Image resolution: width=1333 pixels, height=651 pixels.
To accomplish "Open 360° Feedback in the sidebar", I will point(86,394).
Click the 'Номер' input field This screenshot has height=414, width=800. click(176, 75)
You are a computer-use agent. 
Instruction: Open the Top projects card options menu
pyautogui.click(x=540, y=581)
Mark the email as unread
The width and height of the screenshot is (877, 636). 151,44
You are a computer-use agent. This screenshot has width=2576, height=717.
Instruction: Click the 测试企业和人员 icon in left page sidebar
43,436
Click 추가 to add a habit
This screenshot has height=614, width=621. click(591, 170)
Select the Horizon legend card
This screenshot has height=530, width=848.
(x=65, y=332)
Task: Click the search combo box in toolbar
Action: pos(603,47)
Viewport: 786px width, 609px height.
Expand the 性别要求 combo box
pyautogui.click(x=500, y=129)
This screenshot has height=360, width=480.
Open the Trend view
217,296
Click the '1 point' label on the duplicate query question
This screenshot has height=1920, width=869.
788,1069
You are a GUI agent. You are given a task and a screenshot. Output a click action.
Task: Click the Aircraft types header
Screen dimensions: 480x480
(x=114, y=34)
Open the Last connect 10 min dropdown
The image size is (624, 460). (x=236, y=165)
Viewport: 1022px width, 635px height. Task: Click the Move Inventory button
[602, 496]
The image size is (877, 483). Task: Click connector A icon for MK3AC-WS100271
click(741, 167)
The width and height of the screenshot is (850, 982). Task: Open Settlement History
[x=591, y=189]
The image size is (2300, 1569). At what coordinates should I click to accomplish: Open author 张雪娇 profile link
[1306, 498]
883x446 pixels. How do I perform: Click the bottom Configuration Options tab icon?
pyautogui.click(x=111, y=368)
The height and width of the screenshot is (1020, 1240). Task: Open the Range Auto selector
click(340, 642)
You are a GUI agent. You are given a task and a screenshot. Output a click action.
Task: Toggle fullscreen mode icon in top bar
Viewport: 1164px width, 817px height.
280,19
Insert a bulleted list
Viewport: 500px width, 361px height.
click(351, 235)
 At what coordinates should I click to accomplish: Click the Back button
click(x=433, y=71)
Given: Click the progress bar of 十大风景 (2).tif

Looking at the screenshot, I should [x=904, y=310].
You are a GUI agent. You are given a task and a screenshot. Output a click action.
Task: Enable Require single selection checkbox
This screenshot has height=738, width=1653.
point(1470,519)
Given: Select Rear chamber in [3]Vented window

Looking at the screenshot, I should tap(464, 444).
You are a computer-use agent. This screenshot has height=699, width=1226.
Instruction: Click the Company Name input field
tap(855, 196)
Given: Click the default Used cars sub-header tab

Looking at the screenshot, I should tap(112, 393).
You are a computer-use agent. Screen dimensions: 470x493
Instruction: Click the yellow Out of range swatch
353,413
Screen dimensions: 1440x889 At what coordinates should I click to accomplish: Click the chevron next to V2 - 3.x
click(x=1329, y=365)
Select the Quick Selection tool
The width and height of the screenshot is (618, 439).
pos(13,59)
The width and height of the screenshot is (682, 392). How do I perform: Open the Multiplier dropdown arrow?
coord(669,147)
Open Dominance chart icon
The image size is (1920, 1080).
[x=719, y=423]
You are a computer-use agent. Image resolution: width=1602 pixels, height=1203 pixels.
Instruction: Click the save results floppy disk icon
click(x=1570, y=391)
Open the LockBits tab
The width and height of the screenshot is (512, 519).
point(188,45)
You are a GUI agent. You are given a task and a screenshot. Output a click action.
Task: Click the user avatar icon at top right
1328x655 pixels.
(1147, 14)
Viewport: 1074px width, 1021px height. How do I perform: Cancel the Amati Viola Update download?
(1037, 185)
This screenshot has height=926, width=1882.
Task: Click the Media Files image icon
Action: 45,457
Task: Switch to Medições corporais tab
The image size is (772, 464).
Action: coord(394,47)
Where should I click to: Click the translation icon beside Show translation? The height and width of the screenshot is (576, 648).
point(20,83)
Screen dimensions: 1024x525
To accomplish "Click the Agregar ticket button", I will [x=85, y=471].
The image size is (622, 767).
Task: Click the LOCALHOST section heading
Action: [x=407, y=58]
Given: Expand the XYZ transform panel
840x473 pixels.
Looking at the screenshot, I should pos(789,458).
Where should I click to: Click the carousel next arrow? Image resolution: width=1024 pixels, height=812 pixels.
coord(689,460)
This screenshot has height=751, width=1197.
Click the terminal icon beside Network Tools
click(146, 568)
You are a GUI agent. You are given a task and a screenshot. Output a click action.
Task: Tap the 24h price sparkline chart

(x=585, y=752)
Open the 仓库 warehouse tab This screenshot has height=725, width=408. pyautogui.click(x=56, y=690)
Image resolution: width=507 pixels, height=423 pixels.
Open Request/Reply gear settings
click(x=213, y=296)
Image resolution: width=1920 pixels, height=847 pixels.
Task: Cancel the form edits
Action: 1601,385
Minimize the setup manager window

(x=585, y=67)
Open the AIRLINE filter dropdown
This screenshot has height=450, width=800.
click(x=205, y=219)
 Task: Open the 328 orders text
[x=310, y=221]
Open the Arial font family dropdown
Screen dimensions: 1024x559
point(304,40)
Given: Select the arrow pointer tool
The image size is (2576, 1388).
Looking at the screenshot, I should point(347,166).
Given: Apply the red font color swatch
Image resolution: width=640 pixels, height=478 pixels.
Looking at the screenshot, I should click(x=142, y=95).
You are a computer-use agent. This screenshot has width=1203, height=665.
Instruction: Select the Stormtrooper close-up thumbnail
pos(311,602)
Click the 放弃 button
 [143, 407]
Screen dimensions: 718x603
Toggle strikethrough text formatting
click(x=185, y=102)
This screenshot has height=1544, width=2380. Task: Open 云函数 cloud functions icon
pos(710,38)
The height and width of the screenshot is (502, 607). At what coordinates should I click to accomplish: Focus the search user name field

■ What you are asked to do ■
From the records above, collect every line that contains the word "Cancel" and copy each such line in full.

■ The reply ■
Viewport: 1074px width, 1021px height. How do I perform: Cancel the Amati Viola Update download?
Task: Cancel the form edits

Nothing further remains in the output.